En avril 2026, les rebelles touareg du Front de libération de l’Azawad (FLA) et les djihadistes du GSIM ont repris Kidal, deux ans et demi après en avoir été chassés par l’armée malienne et les mercenaires de Wagner. Si le nord du pays n’est pas une zone aurifère majeure, cette offensive ravive les craintes sur l’insécurité qui gangrène l’ensemble du territoire et menace l’exploitation de l’or, premier produit d’exportation du Mali. Depuis plusieurs mois, des alertes sur la production des mines de Fekola et Loulo signalent des perturbations liées à l’instabilité.

Infographie — Or · Mali

Le Mali est le troisième producteur d’or en Afrique, avec environ 70 tonnes par an, représentant près de 80 % de ses recettes d’exportation. Les gisements se concentrent dans l’ouest et le sud du pays, loin de Kidal. Mais la reprise de la principale ville du nord par les indépendantistes, soutenus par des groupes djihadistes, illustre une dégradation continue de la sécurité, qui affecte indirectement le secteur minier. Les routes d’approvisionnement, notamment celles reliant Bamako aux mines de Kayes, sont régulièrement visées par des attaques, ce qui retarde la livraison de matériel et l’évacuation du minerai. De plus, la présence de mercenaires russes dans les zones aurifères suscite des tensions locales et des accusations de violations des droits humains, comme en témoigne le reportage de Samir Maouche à Kidal où les habitants décrivent les violences subies par Wagner.

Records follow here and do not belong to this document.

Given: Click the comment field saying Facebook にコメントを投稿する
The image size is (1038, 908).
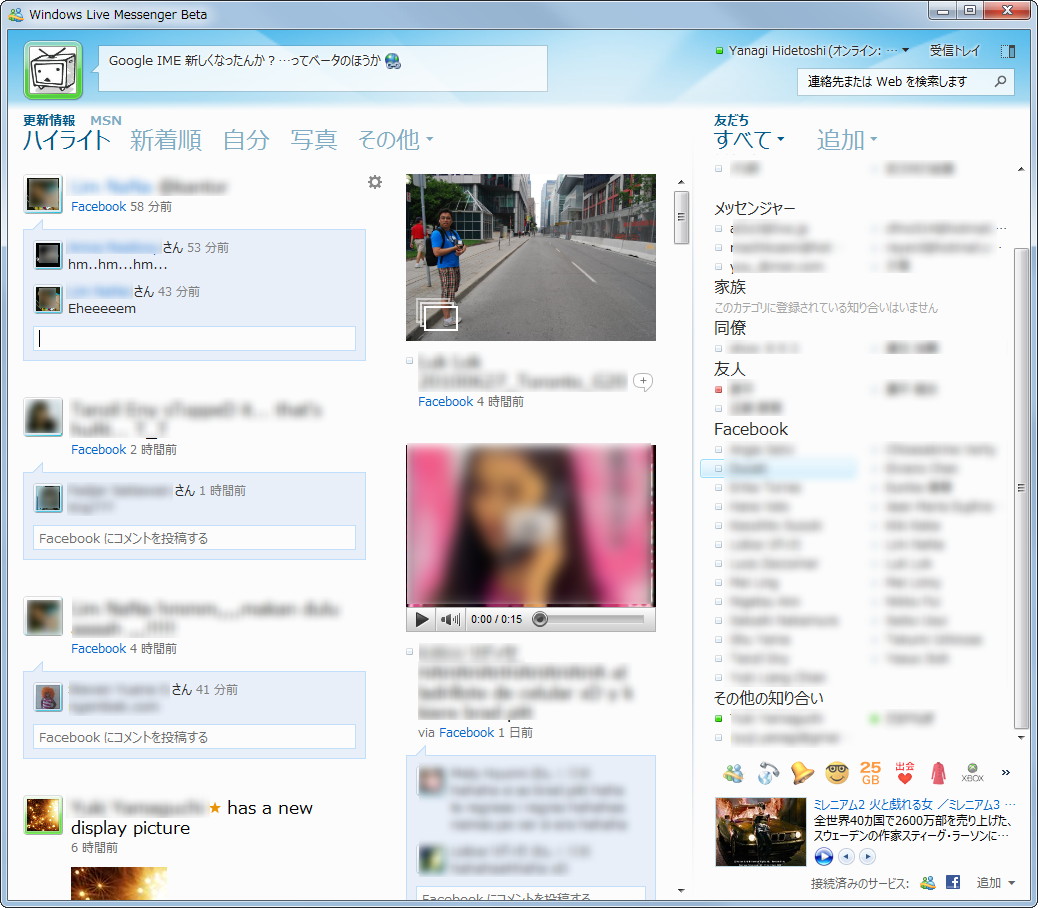Looking at the screenshot, I should point(195,537).
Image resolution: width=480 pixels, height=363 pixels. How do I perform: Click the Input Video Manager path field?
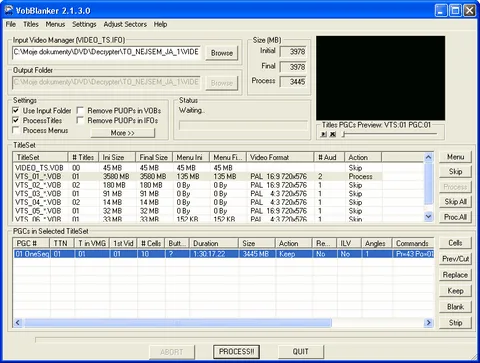106,52
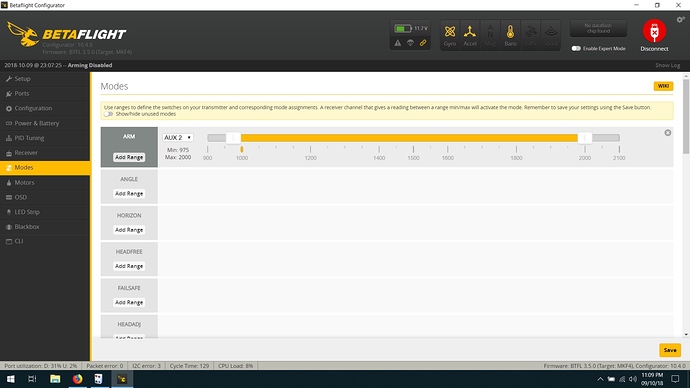Click the battery voltage indicator icon
This screenshot has width=690, height=388.
[x=403, y=29]
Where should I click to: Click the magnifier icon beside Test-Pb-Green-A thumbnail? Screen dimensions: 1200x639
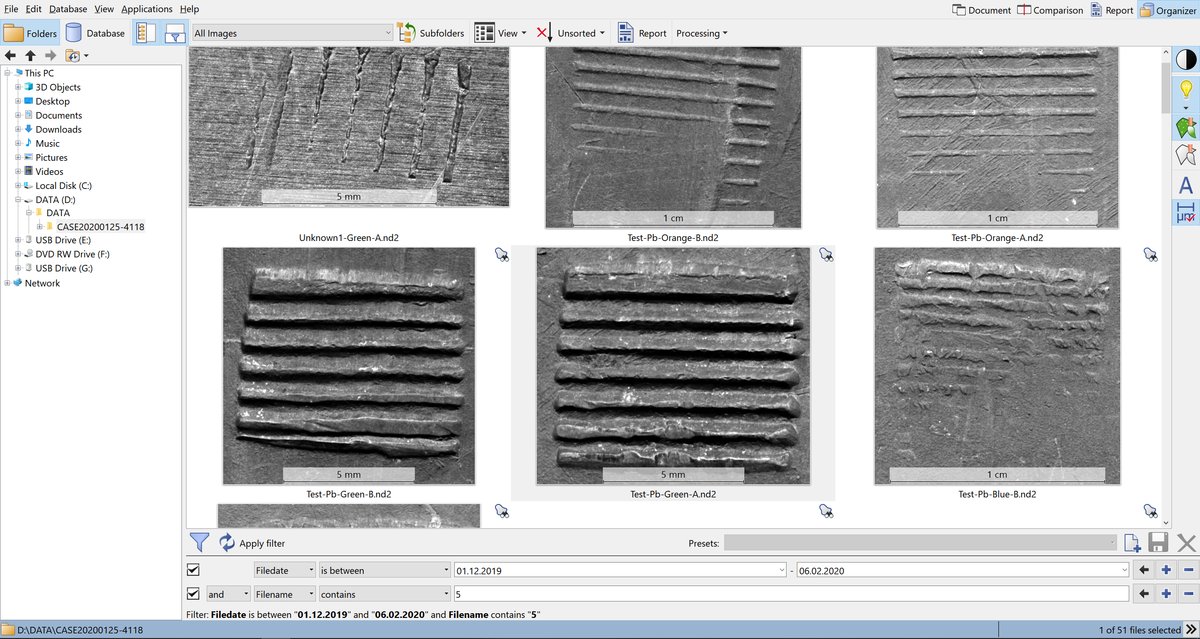pyautogui.click(x=826, y=256)
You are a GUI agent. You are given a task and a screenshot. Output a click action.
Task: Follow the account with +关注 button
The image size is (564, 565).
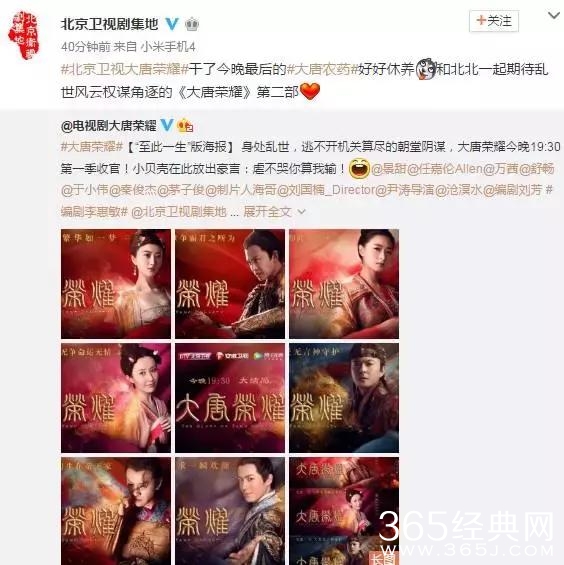494,21
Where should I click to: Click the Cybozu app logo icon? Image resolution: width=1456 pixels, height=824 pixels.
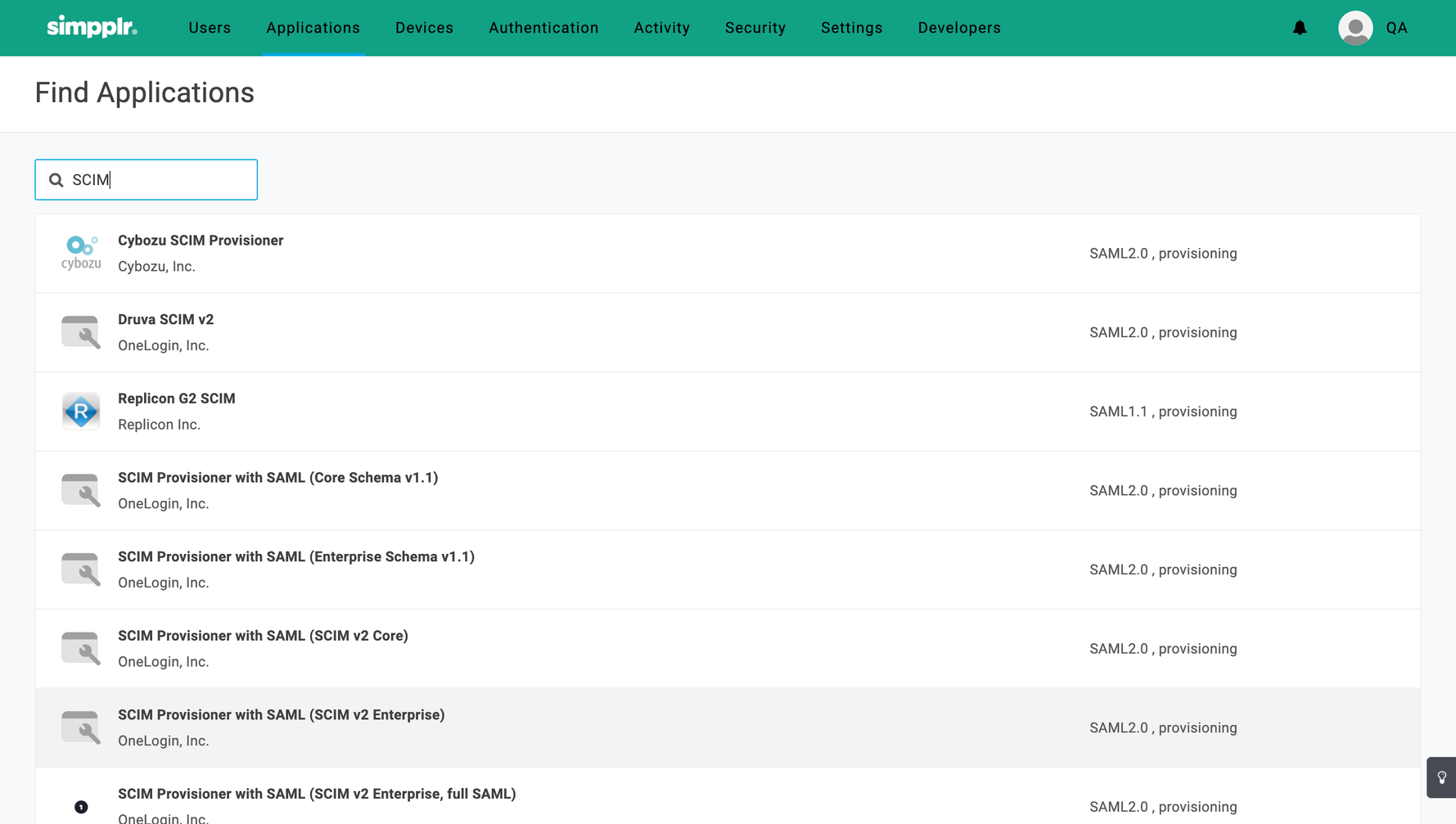[81, 253]
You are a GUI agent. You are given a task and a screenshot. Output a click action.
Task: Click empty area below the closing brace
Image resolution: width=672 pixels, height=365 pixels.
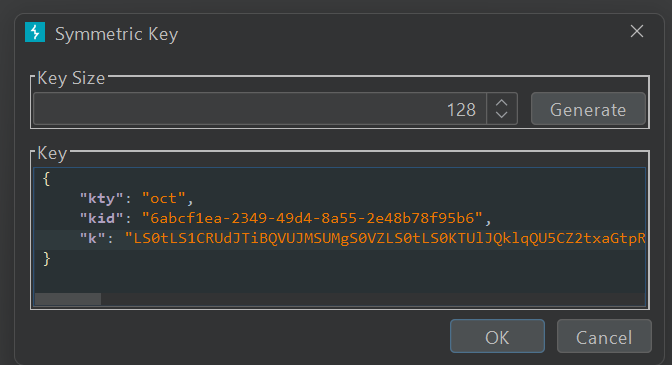click(x=340, y=281)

Une confiance des investisseurs mise à l’épreuve

La reprise de Kidal intervient dans un contexte déjà tendu pour l’industrie aurifère malienne. En 2025, les autorités de transition ont renégocié les contrats miniers, exigeant une part plus importante des revenus pour l’État et un transfert de propriété. Plusieurs compagnies étrangères, comme la canadienne Barrick Gold (exploitant de Loulo-Gounkoto) et l’australienne B2Gold (Fekola), ont vu leurs marges réduites. L’insécurité croissante pourrait les inciter à reporter leurs investissements, voire à se désengager, comme l’a fait Air France en suspendant ses vols vers Bamako plus tôt en 2026, signe d’un isolement diplomatique et économique.

L’or comme levier de souveraineté ?

Pour la junte d’Assimi Goïta, le contrôle des ressources minières est un enjeu de souveraineté. En renégociant les conventions, elle cherche à augmenter les recettes fiscales pour financer une armée en pleine restructuration et réduire la dépendance aux partenaires étrangers. Mais la volatilité sécuritaire compromet ce calcul. Sans un minimum de stabilité dans les zones de production, les rendements des mines pourraient baisser, privant l’État de précieuses devises. Par ailleurs, la reprise de Kidal ravive la question de l’intégrité territoriale : si le FLA contrôle une partie du nord, comment garantir la sécurité des couloirs miniers ? Les autorités peinent à déployer des forces dans les régions aurifères, déjà sous la menace de groupes armés.

La situation révèle aussi les limites du partenariat avec la Russie. Wagner, accusé d’exactions, n’a pas empêché la chute de Kidal. Dans les mines, leur présence est davantage perçue comme une source d’instabilité que comme une garantie de sécurité. Les incidents de juin 2026 rapportés par la presse (alertes sur les mines de Fekola et Loulo) pourraient être liés à des affrontements entre forces maliennes et groupes armés dans les zones d’accès aux gisements.

Vers une redéfinition des équilibres régionaux

L’offensive du 25 avril ne se limite pas au nord. Elle témoigne d’une recomposition des alliances entre indépendantistes touareg et djihadistes, qui pourraient étendre leur influence vers l’ouest. Les mines d’or, cibles lucratives, pourraient devenir des objectifs stratégiques pour ces groupes, soit pour les piller, soit pour en perturber l’exploitation afin d’affaiblir l’État. Le Mali, déjà isolé diplomatiquement (suspension des vols d’Air France, fermeture de certaines ambassades), risque de voir ses recettes chuter, compromettant sa capacité à maintenir l’ordre.

Au-delà de l’or, c’est tout le modèle économique extractif du Sahel qui est fragilisé par l’extension des zones grises. Le Mali n’est pas un cas isolé : au Burkina Faso voisin, l’insécurité a déjà contraint plusieurs mines à réduire leur production. La reprise de Kidal par les rebelles sonne comme un avertissement : sans une pacification durable, la manne aurifère restera un espoir fragile, incapable de financer la souveraineté tant convoitée.